The Nigerian Senate, through its Finance Committee, has issued a strong warning to Federal Government Ministries, Departments, and Agencies (MDAs), emphasizing the importance of financial accountability and transparency. The committee has declared that any MDA failing to appear before it to account for funds allocated in the 2024 fiscal year will face severe consequences, including zero allocation in the 2025 budget. This decisive action underscores the Senate’s commitment to ensuring responsible and transparent management of public funds, aiming to curb irregularities and improve the efficiency of government spending.

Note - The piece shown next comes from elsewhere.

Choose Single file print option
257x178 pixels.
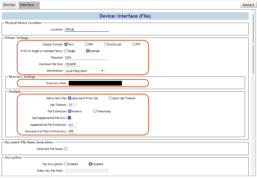(x=66, y=51)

The warning came during an investigative hearing focused on Internally Generated Revenue (IGR), fiscal accountability, and Nigeria’s financial management system. The committee’s dissatisfaction stems from discrepancies discovered in the financial records of several agencies, prompting a closer examination of their spending practices. Senator Sani Musa, the committee chairman, emphasized the seriousness of this performance index exercise, stating that it is a crucial precursor to the 2025 budget allocation process. He made it clear that providing comprehensive records of 2024 expenditure is a non-negotiable requirement for MDAs seeking budgetary allocations in the following year.
The Accountant-General of the Federation (AGF), Oluwatoyin Madein, presented a summary of the Federal Government’s IGR up to September 2024. The report indicated independent revenue of ₦2.7 trillion, an operating surplus from government-owned enterprises of ₦2.3 trillion, and MDAs’ IGR of ₦344 billion. However, the committee found the AGF’s report inadequate, as it primarily focused on the Accountant-General’s office and lacked a comprehensive overview of the entire Federal Government’s financial activities.

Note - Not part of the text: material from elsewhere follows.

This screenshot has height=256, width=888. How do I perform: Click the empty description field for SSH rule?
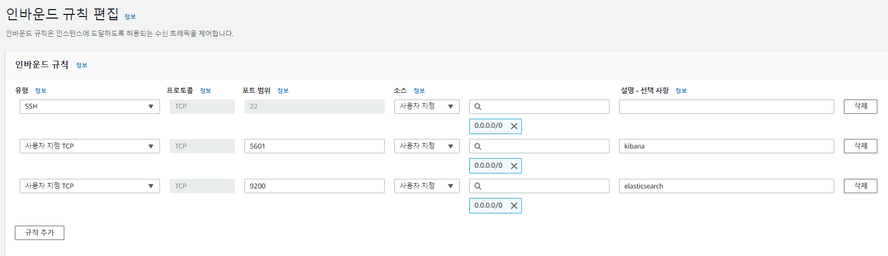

To address these shortcomings, the committee resolved to summon other relevant agencies, including the Revenue Mobilisation Allocation and Fiscal Commission (RMAFC), the Nigerian Extractive Industries Transparency Initiative (NEITI), and the Nigerian National Petroleum Corporation Limited (NNPCL). The committee believes that a joint session with these key players is essential to achieve a holistic understanding of the financial landscape and reconcile any discrepancies in reported figures. The Senate’s proactive approach signifies a concerted effort to strengthen financial oversight, enhance transparency, and build a more robust fiscal policy framework for Nigeria.
Beyond the broader issue of financial reporting, the committee also addressed critical concerns about the effectiveness of budget implementation. Members expressed significant frustration over persistent delays in releasing and utilizing capital budgets, pointing to inefficiencies within the centralized payment system managed by the AGF’s office. Furthermore, allegations of contractors being coerced into paying unofficial fees, amounting to approximately 5% of their contract value, to expedite payments have raised serious ethical and accountability questions. If substantiated, these practices represent a major flaw in the system, potentially undermining its integrity and efficiency.
The AGF’s report also revealed concerningly low stamp duty revenues from 2020 to 2024, totalling only ₦30.3 million compared to the reported ₦301 million in IGR. Lawmakers attributed this shortfall to poor budget performance, noting that taxes are effectively collected only when payments are made, linking revenue collection to the efficiency of budget execution. To facilitate further investigation and ensure accountability, the committee directed the AGF to submit all requested reports by Wednesday, December 11, 2024, in preparation for a follow-up meeting scheduled for the same day. This decisive action underscores the committee’s commitment to thorough scrutiny and its determination to hold government agencies accountable for their financial performance.